Suong eventually made it to the Thailand border, where she collapsed from malnutrition. She awoke days later in a Thai hospital, and to this day does not remember how she made it across the border. Most of her traveling party, including her sister, did not survive.

After four years in a refugee camp in Thailand, Suong arrived in Vermont thanks to a sponsor family that brought her to their home in Essex. Since the age of 14, Suong has lived in the Champlain Valley, starting a family and a successful business.

“I love sewing, that’s why I have a tailoring shop,” Suong said. “It’s a great business.”

In 2008, Suong discovered her parents and younger siblings were alive and well. She said her parents, who barely survived the Khmer Rouge themselves, believed she had died years ago. The reunion in November finally brought closure to Suong’s years of not knowing.

“At first, it was a like a dream thinking they were still alive,” Suong said. “I know it’s real now.”

Return to Cambodia

The Krang Baing Village Project got its start after Suong saw the conditions in which her family lived. The village had no running water and was ripe for disease. Residents routinely died from ailments that could easily be treated in the United States, she said.

Cambodia’s health care system is one of complete ruin and corruption, Suong added. Some doctors only treat patients after accepting bribes, she said.

“When people are sick, they just stay at home and die,” Suong said.

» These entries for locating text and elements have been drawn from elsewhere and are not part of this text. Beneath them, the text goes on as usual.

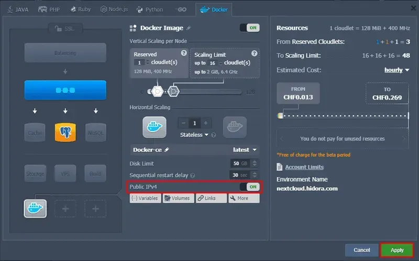Click the pencil icon next to Docker Image
Image resolution: width=419 pixels, height=261 pixels.
pyautogui.click(x=189, y=28)
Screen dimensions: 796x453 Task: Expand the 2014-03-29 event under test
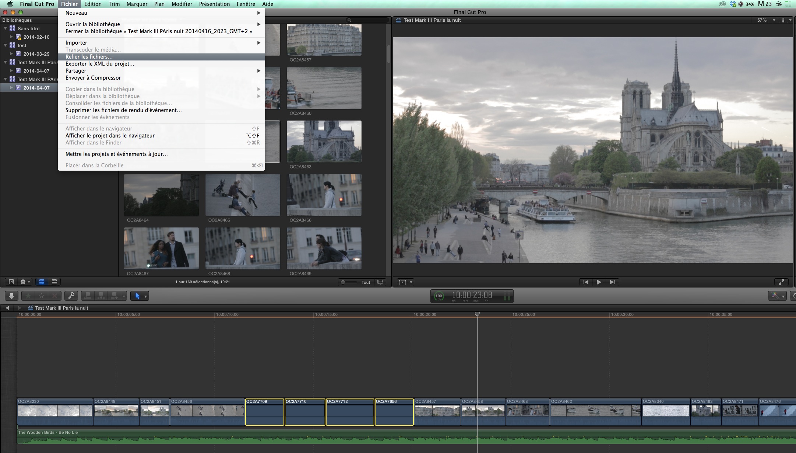click(x=11, y=54)
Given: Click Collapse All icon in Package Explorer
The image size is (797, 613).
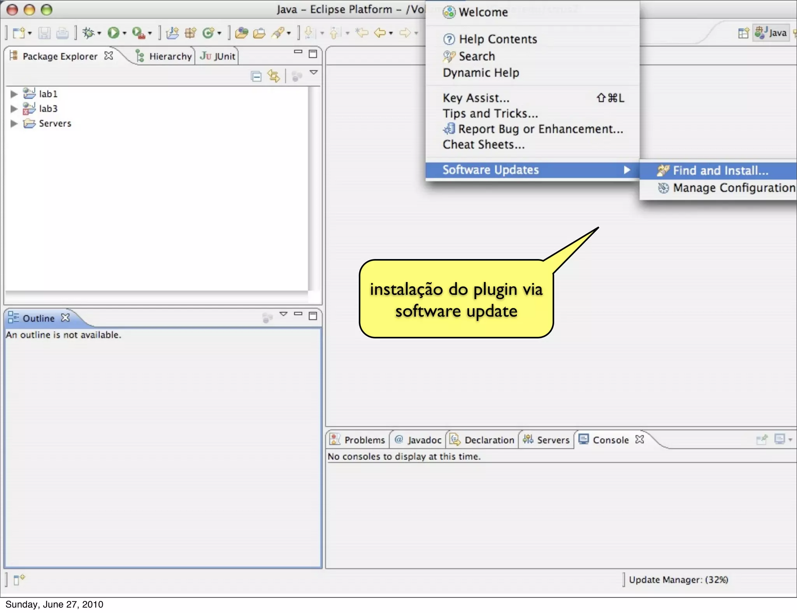Looking at the screenshot, I should 256,76.
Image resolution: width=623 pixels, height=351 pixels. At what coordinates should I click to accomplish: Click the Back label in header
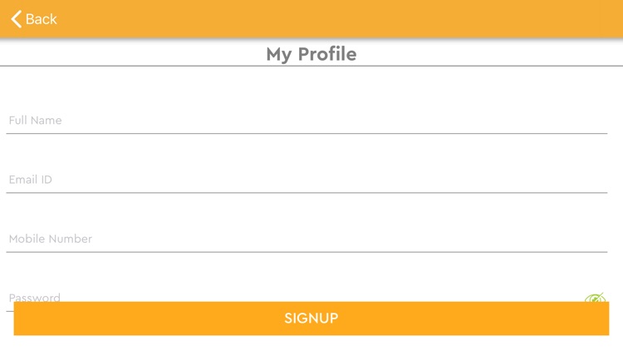coord(42,19)
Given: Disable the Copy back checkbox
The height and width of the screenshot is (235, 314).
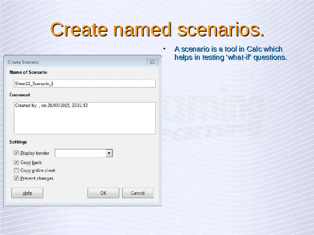Looking at the screenshot, I should coord(16,162).
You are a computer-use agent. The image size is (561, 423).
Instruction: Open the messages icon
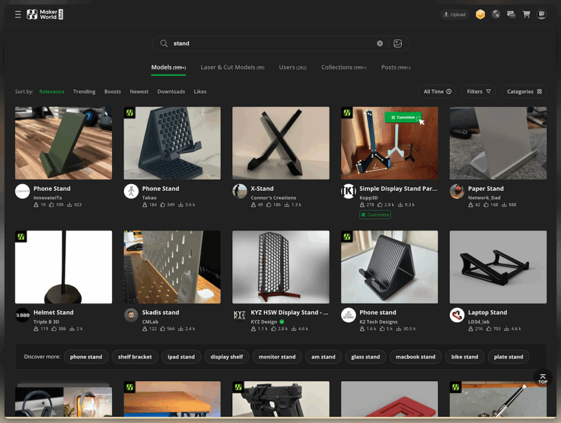[x=511, y=15]
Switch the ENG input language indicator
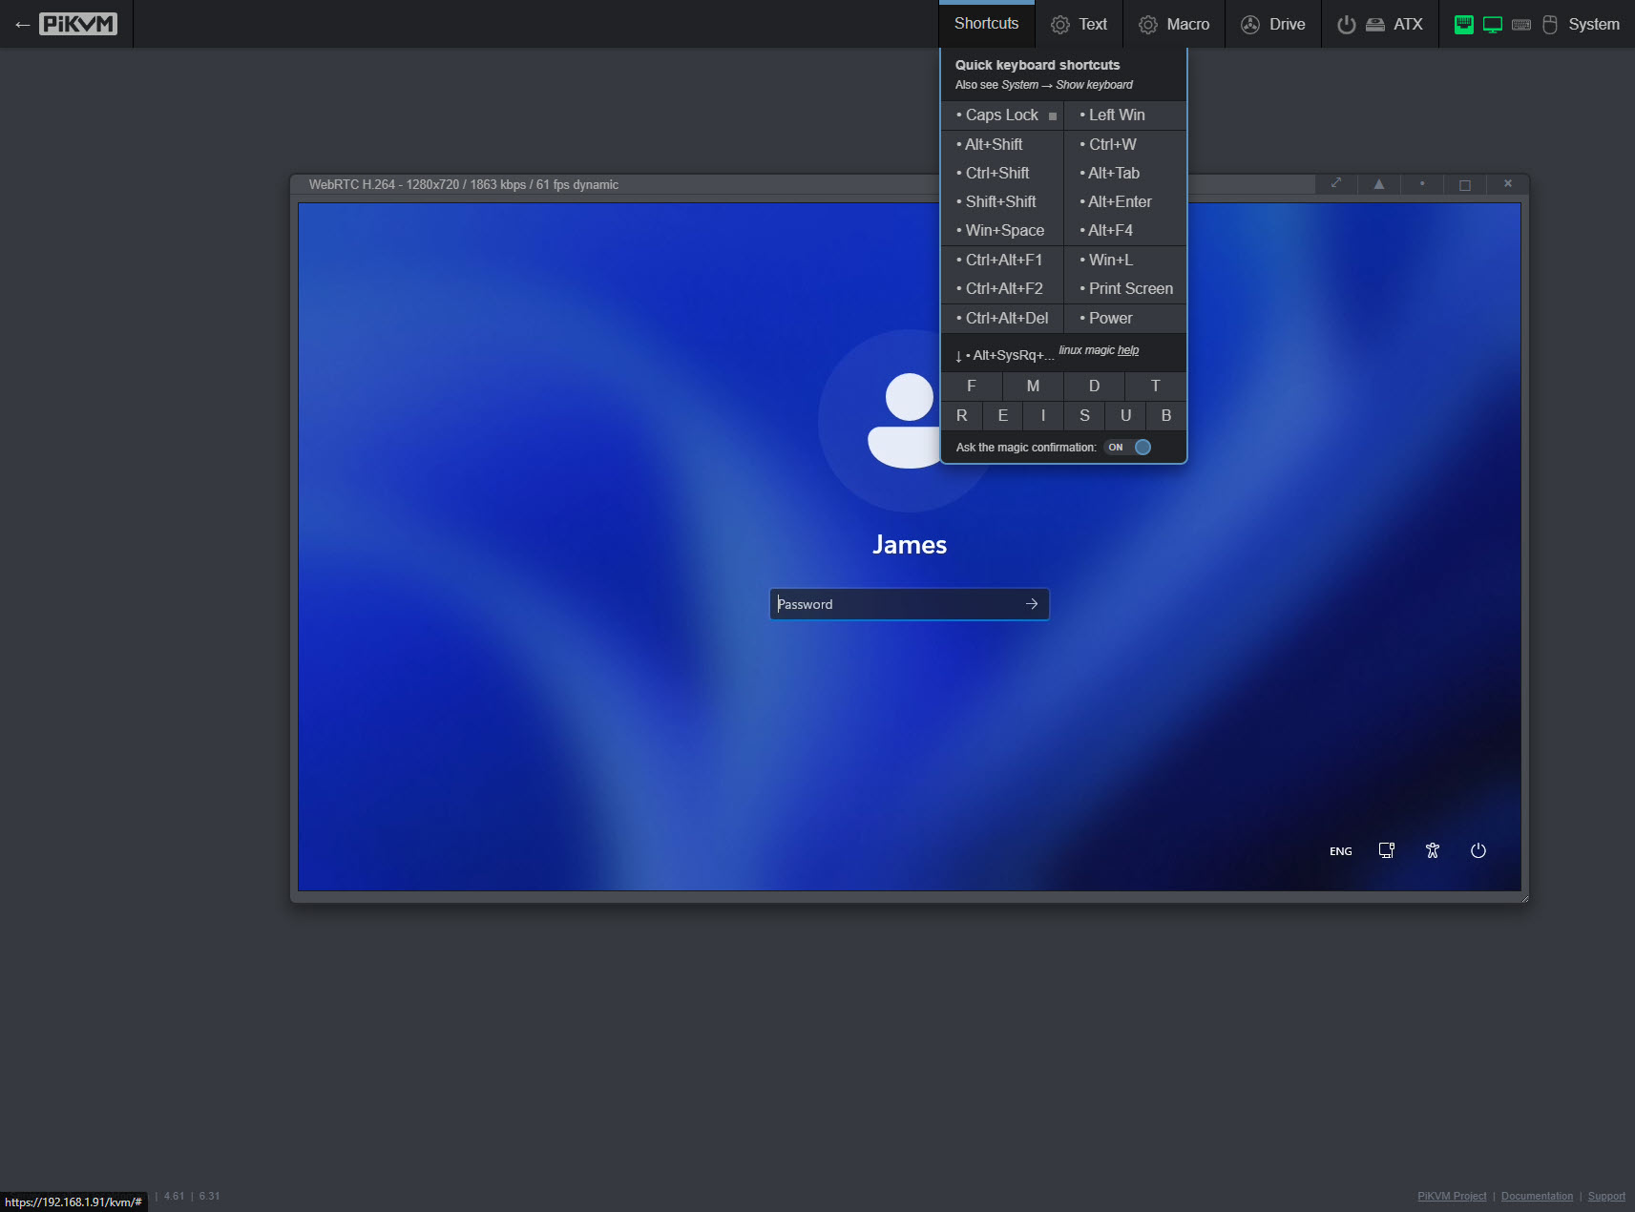 coord(1340,851)
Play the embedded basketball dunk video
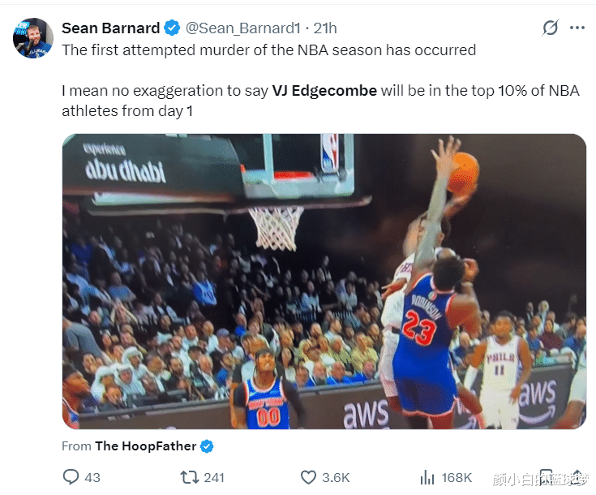Viewport: 596px width, 495px height. pos(324,281)
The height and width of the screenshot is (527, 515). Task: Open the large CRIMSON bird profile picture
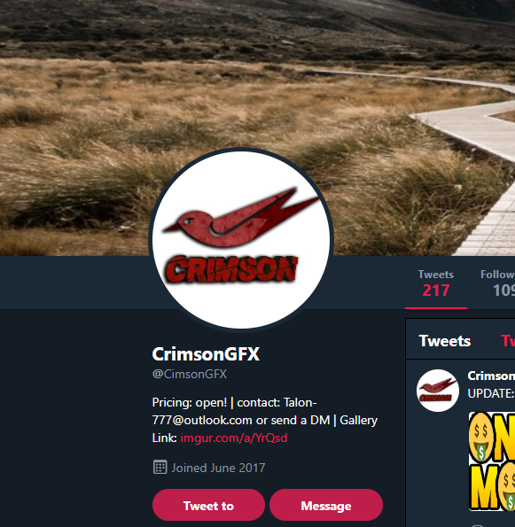click(241, 240)
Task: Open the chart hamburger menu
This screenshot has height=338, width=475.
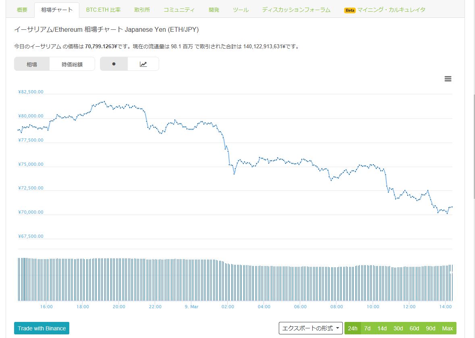Action: 448,79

It’s what happened to her brother-in-law only a few months ago. Stricken with a kidney stone, he didn’t have the money to pay for a crucial blood transfusion and passed away, Suong said.

Tremendous poverty also hinders development in farming communities outside the cities. Most farmers make barely enough money to support their families, and never enough to climb out of debt. It’s a cycle that’s nearly impossibly to break, Suong explained.

Back in Vermont, Suong quickly went to work starting a nonprofit organization. With help from McLoughlin, Suong began soliciting donations and raising awareness.

Suong said 100 percent of any money raised would go to improving village conditions and purchasing tools to help in day-to-day farming life.

“I want to help them help themselves,” Suong said.

As part of helping Krang Baing, students at Williston Central School will help sponsor Suong’s village with fundraisers and classroom activities next year.

Suong hopes to soon return to her village and help her family break out of the poverty cycle.

“I want to help them in any way I can,” Suong said.

The Krang Baing Village Project’s first fundraiser will be on May 30 at a Jam For Sam event at Talent Skatepark in South Burlington. Jams for Sam are skateboard events and public fundraisers in honor of Sam Cohn, a local skateboarder who died a few years ago. All proceeds from the event will go to the village project.